Looking forward with anticipation, or perhaps dread, at winter feeding and stocking rates, it is important that we that one strongly evaluates the anticipated hay needs and purchases.
Let’s keep it simple, we’ll just look at quantity and quality of hay purchased. The quantity of hay needed is often simplified to “I need three bales of hay per cow to get through my winter.” While this has worked for some who have been at it for years. Likely they know their specific winter pasture growth, as well as the size and quality of bales that they can expect from their suppliers. Now that knowledge probably won’t work well this year.
It should be stated that folks that buy hay ‘by the ton’ are already where we all should be. When you purchase hay by the ton then one really does not care what size the bale is. If you stack a flatbed trailer with 4X4’s or 5X6’s, purchasing by weight is the smartest way to go.
Thus, for the many cattlemen still buy hay by the bale, it seems a nearly impossible task to eyeball a bale of hay and determine the quantity and quality of hay that’s within it. To make it more difficult, you must match the asking price to the other going prices for hay. It truly is a daunting task.

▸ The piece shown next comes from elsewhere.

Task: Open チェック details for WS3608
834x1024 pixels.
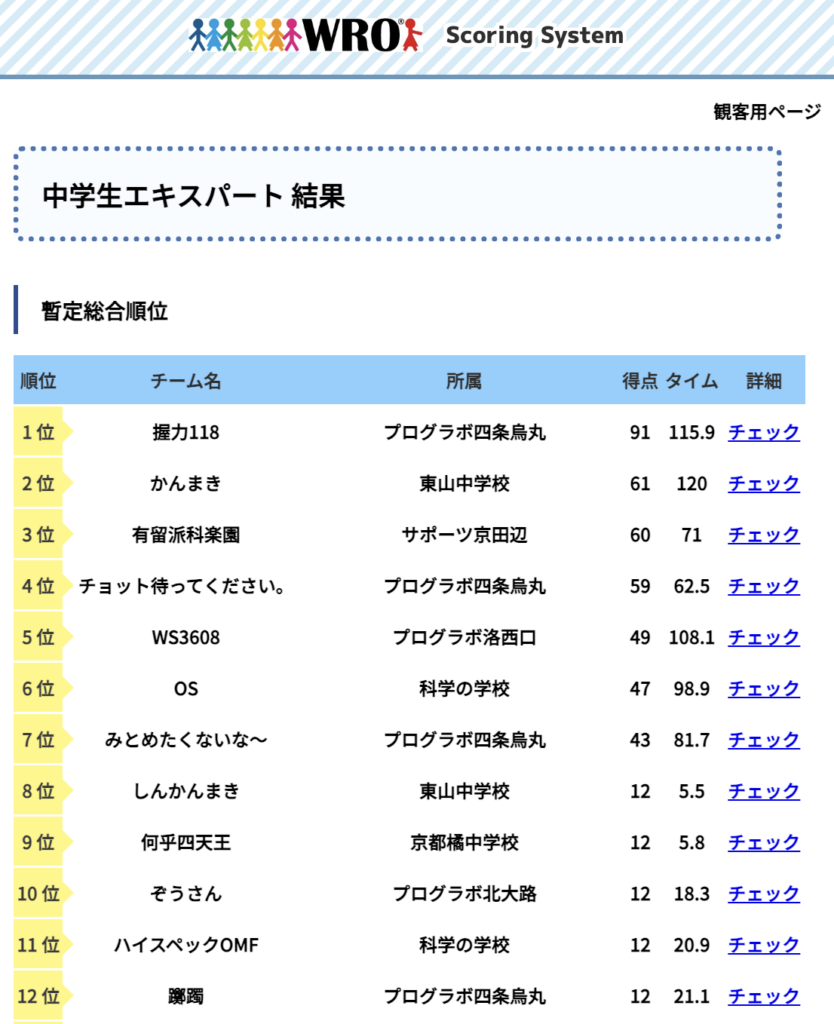Action: click(x=763, y=637)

To help us get a better idea of the volume of hay in a bale, let us use some basic equations that we learned in geometry in high school. A round bale is nothing more than a cylinder. The volume of a cylinder is measured as 3.14 times the radius squared times the height of the cylinder (V= π R2 x H). If we apply that to a 4X4 bale of hay, we come up with a volume of 50.27 cubic feet. If you take that same formula and apply it to a 5 by 5 bale of hay, then you come up to 98.18 cubic feet. Yes, the 5X5 bale is double the volume of a 4X4.
For those who are interested and the remainder of the common bale sizes, here are the basic bale sizes: 4X4 = 50.27
4X5 = 78.54
4X6 = 113.10
5X5 = 98.18
5X6 = 141.37.
But quantity has nothing to do with quality. There is all manner of methods that I’ve heard producers use in the field to determine the quality of hay. There are even 4-H and FFA competitions for hay judging. In these competitions we look at the color, the amount of bloom or seedheads, freedom from weeds, and any factors such as mold, bleaching, or other foreign material present.

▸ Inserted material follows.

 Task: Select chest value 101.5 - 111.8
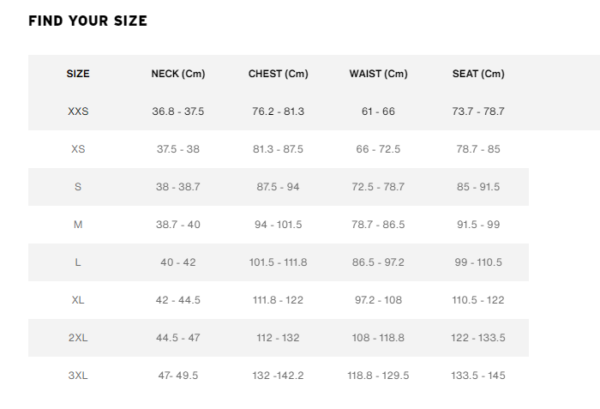click(278, 262)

So how do we drill down and quickly determine the protein content or the protein or total digestible nutrients in a bale? We have some wonderful university laboratories that can test hay that only takes a week or two.
Yet let us imagine you are looking at hay to purchase. You could not expect the seller to hold on to the hay for a couple of weeks for a university lab result. But I bet you could ask for a sample of the hay to send off. I’ve asked to take a sample a couple of times and have had tested results the next day.
Consider using a commercial forage testing laboratory with a quick turnaround. I have used Dairy One, located in Ithaca NY, as a commercial forage testing laboratory. While Dairy One may not guarantee same day test results, their turn around time is quite impressive. As mentioned previously, I have twice sent a sample to Dairy One, paying for overnight delivery, and have had the results emailed to me the next day. This quick turn around allows for a quick hay purchasing decision.
Looking ahead, there are several variables that will determine how beef producers will withstand increasing cost of doing business and the climate that affects the very ability we have of raising cattle. Let us keep a sharp eye on the costs of conducting business.